Non vi è, quindi, alcuna contraddittorietà interna tra il limite introdotto al fine della salvaguardia della salute e la sua applicabilità ad attività autorizzate, rientranti nei limiti di legge.

Non sussiste, infine, una contraddittorietà "esterna" tra la norma regolamentare e i precedenti atti adottati dal Comune per far rientrare la società appellata nei limiti, costringendola ad effettuare opere di insonorizzazione.

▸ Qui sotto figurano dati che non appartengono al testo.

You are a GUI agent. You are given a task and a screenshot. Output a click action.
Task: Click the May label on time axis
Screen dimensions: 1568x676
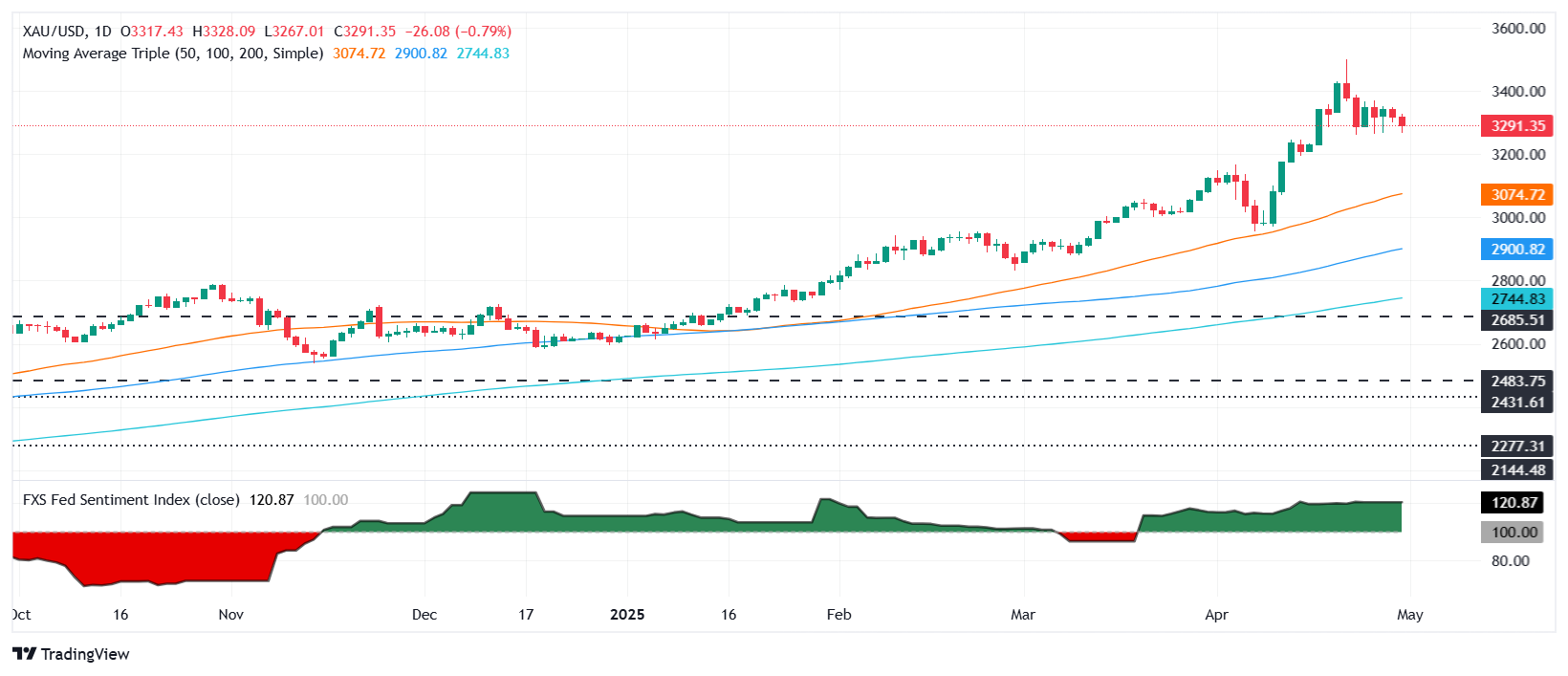[x=1409, y=615]
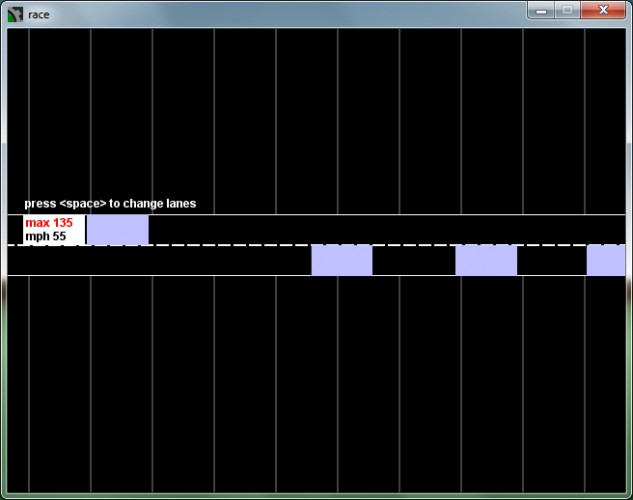Viewport: 633px width, 500px height.
Task: Click the purple car partially cut off at edge
Action: click(606, 260)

Tali atti, peraltro vincolati, attengono ad un profilo diverso (rispetto dei limiti), che non ammette deroghe; l’adozione di atti diretti a riportare le emissioni acustiche nei limiti non precludeva al Comune la valutazione, anche sulla base dei casi concreti esaminati, di intervenire con norme regolamentari di portata generale, dirette a garantire una maggiore salvaguardia della quiete pubblica nella fascia notturna.

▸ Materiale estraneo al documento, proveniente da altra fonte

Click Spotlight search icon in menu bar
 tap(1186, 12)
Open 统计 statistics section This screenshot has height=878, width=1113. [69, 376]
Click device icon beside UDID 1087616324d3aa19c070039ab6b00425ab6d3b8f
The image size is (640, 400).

Tali misure si applicano sia a chi diligentemente ha insonorizzato i propri impianti fin dall’origine, sia a chi lo ha fatto, come la ricorrente di primo grado, solo a seguito di diffida del Comune; l’aver superato i limiti ed essersi poi adeguato agli stessi non garantisce una posizione di intangibilità, rispetto all’esercizio di un potere, che – come dimostrato – rientra nelle competenze dei Comuni.

Si deve, dunque, ritenere che l’impugnato regolamento sia privo dei vizi di legittimità denunciati.

6. In conclusione, il ricorso in appello deve essere accolto e, in riforma della sentenza del Tar, va respinto il ricorso di primo grado.

Tenuto conto della peculiarità in fatto della vicenda e della soccombenza del comune sulle prime censure, ricorrono i presupposti per la compensazione delle spese di giudizio.
P.Q.M.

Il Consiglio di Stato in sede giurisdizionale (Sezione Quinta), accoglie il ricorso in appello indicato in epigrafe e, per l’effetto, in riforma della sentenza impugnata, respinge il ricorso proposto in primo grado.

Compensa tra le parti le spese del doppio grado di giudizio.

Ordina che la presente sentenza sia eseguita dall’autorità amministrativa.

Testo non ufficiale. La sola stampa del bollettino ufficiale ha carattere legale.